*** RECORDS PROVIDED Section Begins ***

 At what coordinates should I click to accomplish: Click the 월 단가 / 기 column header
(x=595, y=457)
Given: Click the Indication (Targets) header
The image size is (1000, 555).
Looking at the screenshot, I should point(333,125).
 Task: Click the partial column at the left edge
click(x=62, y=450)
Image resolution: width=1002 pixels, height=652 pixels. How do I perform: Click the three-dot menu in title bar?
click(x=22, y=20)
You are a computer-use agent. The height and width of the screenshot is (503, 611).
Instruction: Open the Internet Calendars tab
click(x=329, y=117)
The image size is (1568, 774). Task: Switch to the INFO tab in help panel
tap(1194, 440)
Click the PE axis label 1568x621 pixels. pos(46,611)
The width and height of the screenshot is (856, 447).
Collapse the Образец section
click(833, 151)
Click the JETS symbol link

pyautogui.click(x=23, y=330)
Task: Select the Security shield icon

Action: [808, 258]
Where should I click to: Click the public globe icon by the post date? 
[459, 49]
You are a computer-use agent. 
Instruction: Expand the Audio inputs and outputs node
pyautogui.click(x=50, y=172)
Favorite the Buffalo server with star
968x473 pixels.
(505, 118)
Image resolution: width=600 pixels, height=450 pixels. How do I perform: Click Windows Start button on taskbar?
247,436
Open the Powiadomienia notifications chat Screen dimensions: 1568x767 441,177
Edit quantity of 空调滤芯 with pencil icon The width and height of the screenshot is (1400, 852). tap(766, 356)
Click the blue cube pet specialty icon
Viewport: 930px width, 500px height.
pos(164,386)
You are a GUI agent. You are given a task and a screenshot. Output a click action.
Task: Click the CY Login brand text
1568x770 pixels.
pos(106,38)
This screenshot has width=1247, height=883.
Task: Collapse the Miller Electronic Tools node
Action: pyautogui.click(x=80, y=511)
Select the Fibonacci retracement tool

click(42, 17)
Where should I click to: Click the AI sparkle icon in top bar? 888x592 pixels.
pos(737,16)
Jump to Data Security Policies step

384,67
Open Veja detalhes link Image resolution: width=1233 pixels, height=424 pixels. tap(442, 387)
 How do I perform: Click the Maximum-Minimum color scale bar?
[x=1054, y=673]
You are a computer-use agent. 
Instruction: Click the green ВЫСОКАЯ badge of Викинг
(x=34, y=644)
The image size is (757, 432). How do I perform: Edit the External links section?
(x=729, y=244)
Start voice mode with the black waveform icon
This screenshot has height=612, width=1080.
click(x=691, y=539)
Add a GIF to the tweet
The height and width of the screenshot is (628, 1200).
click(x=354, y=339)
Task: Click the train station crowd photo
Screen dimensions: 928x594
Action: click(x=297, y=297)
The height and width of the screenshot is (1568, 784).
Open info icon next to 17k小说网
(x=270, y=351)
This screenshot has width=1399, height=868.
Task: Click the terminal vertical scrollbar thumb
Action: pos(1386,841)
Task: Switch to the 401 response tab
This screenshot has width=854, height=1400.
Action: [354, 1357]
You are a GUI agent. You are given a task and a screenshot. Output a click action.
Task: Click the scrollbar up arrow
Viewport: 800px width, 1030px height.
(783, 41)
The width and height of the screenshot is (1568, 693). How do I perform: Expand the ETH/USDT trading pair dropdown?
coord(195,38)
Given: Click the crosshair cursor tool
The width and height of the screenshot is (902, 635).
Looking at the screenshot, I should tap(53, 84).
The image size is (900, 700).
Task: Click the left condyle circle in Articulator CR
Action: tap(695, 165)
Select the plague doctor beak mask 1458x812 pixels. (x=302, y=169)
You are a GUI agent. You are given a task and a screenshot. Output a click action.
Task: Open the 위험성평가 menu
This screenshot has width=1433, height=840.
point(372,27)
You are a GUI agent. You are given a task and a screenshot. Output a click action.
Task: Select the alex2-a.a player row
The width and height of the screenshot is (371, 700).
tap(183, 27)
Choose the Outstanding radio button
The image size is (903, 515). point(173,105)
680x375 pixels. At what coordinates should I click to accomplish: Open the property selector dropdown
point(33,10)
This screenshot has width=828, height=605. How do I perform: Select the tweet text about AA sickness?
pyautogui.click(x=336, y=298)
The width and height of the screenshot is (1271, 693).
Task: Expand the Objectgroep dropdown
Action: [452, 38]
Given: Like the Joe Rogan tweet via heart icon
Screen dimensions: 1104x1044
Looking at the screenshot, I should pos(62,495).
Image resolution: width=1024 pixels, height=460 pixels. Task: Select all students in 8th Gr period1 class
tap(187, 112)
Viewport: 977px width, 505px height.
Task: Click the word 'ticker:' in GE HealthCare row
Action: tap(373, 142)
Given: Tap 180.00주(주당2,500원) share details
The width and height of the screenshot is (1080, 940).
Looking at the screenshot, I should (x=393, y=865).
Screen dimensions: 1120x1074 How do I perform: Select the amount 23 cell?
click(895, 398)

*** RECORDS PROVIDED Section Ends ***

§ WORK INSTRUCTIONS: Copy the whole of the data above exactly.

§ WRITTEN RESPONSE:
 At what coordinates should I click to accomplish: Click the 월 단가 / 기 column header
(x=595, y=457)
Given: Click the Indication (Targets) header
The image size is (1000, 555).
Looking at the screenshot, I should point(333,125).
 Task: Click the partial column at the left edge
click(x=62, y=450)
Image resolution: width=1002 pixels, height=652 pixels. How do I perform: Click the three-dot menu in title bar?
click(x=22, y=20)
You are a computer-use agent. The height and width of the screenshot is (503, 611).
Instruction: Open the Internet Calendars tab
click(x=329, y=117)
The image size is (1568, 774). Task: Switch to the INFO tab in help panel
tap(1194, 440)
Click the PE axis label 1568x621 pixels. pos(46,611)
The width and height of the screenshot is (856, 447).
Collapse the Образец section
click(833, 151)
Click the JETS symbol link

pyautogui.click(x=23, y=330)
Task: Select the Security shield icon

Action: [808, 258]
Where should I click to: Click the public globe icon by the post date? 
[459, 49]
You are a computer-use agent. 
Instruction: Expand the Audio inputs and outputs node
pyautogui.click(x=50, y=172)
Favorite the Buffalo server with star
968x473 pixels.
(505, 118)
Image resolution: width=600 pixels, height=450 pixels. How do I perform: Click Windows Start button on taskbar?
247,436
Open the Powiadomienia notifications chat Screen dimensions: 1568x767 441,177
Edit quantity of 空调滤芯 with pencil icon The width and height of the screenshot is (1400, 852). tap(766, 356)
Click the blue cube pet specialty icon
Viewport: 930px width, 500px height.
pos(164,386)
You are a GUI agent. You are given a task and a screenshot. Output a click action.
Task: Click the CY Login brand text
1568x770 pixels.
pos(106,38)
This screenshot has width=1247, height=883.
Task: Collapse the Miller Electronic Tools node
Action: pyautogui.click(x=80, y=511)
Select the Fibonacci retracement tool

click(42, 17)
Where should I click to: Click the AI sparkle icon in top bar? 888x592 pixels.
pos(737,16)
Jump to Data Security Policies step

384,67
Open Veja detalhes link Image resolution: width=1233 pixels, height=424 pixels. tap(442, 387)
 How do I perform: Click the Maximum-Minimum color scale bar?
[x=1054, y=673]
You are a computer-use agent. 
Instruction: Click the green ВЫСОКАЯ badge of Викинг
(x=34, y=644)
The image size is (757, 432). How do I perform: Edit the External links section?
(x=729, y=244)
Start voice mode with the black waveform icon
This screenshot has height=612, width=1080.
click(x=691, y=539)
Add a GIF to the tweet
The height and width of the screenshot is (628, 1200).
click(x=354, y=339)
Task: Click the train station crowd photo
Screen dimensions: 928x594
Action: click(x=297, y=297)
The height and width of the screenshot is (1568, 784).
Open info icon next to 17k小说网
(x=270, y=351)
This screenshot has width=1399, height=868.
Task: Click the terminal vertical scrollbar thumb
Action: pos(1386,841)
Task: Switch to the 401 response tab
This screenshot has width=854, height=1400.
Action: [354, 1357]
You are a GUI agent. You are given a task and a screenshot. Output a click action.
Task: Click the scrollbar up arrow
Viewport: 800px width, 1030px height.
(783, 41)
The width and height of the screenshot is (1568, 693). How do I perform: Expand the ETH/USDT trading pair dropdown?
coord(195,38)
Given: Click the crosshair cursor tool
The width and height of the screenshot is (902, 635).
Looking at the screenshot, I should tap(53, 84).
The image size is (900, 700).
Task: Click the left condyle circle in Articulator CR
Action: tap(695, 165)
Select the plague doctor beak mask 1458x812 pixels. (x=302, y=169)
You are a GUI agent. You are given a task and a screenshot. Output a click action.
Task: Open the 위험성평가 menu
This screenshot has width=1433, height=840.
point(372,27)
You are a GUI agent. You are given a task and a screenshot. Output a click action.
Task: Select the alex2-a.a player row
The width and height of the screenshot is (371, 700).
tap(183, 27)
Choose the Outstanding radio button
The image size is (903, 515). point(173,105)
680x375 pixels. At what coordinates should I click to accomplish: Open the property selector dropdown
point(33,10)
This screenshot has width=828, height=605. How do I perform: Select the tweet text about AA sickness?
pyautogui.click(x=336, y=298)
The width and height of the screenshot is (1271, 693).
Task: Expand the Objectgroep dropdown
Action: [452, 38]
Given: Like the Joe Rogan tweet via heart icon
Screen dimensions: 1104x1044
Looking at the screenshot, I should pos(62,495).
Image resolution: width=1024 pixels, height=460 pixels. Task: Select all students in 8th Gr period1 class
tap(187, 112)
Viewport: 977px width, 505px height.
Task: Click the word 'ticker:' in GE HealthCare row
Action: tap(373, 142)
Given: Tap 180.00주(주당2,500원) share details
The width and height of the screenshot is (1080, 940).
Looking at the screenshot, I should (x=393, y=865).
Screen dimensions: 1120x1074 How do I perform: Select the amount 23 cell?
click(895, 398)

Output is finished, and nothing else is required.